Using the records below, copy out exactly the line that contains "Task: Click the green" and every line that follows it, up to and including the last, and no others.

━━━━━ EXTRACTED MATERIAL ━━━━━

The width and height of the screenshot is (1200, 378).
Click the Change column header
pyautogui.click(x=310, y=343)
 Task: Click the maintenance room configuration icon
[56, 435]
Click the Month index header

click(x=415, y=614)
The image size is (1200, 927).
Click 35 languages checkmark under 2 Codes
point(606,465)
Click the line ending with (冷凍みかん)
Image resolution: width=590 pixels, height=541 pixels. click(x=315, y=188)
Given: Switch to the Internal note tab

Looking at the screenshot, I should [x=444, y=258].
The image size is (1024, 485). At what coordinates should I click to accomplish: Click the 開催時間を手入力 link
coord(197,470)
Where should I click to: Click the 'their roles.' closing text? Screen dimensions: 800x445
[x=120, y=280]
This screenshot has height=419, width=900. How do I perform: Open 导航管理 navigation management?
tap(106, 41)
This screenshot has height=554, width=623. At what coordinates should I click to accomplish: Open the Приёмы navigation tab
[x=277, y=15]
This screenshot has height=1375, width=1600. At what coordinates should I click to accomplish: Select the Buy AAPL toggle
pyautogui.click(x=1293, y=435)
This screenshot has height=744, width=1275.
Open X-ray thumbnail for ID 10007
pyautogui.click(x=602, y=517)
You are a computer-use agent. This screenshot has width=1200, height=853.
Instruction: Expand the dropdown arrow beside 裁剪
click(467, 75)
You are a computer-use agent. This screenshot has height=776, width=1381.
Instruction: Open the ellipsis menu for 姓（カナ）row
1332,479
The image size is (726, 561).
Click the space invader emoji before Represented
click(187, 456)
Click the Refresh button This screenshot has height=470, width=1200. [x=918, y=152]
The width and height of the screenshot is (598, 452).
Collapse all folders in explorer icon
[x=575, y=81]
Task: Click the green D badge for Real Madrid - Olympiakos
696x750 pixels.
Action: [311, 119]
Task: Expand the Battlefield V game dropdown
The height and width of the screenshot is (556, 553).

━━━━━

ANSWER SPACE »
Task: Click the green D badge for Real Madrid - Olympiakos
696x750 pixels.
Action: [311, 119]
Task: Expand the Battlefield V game dropdown
The height and width of the screenshot is (556, 553).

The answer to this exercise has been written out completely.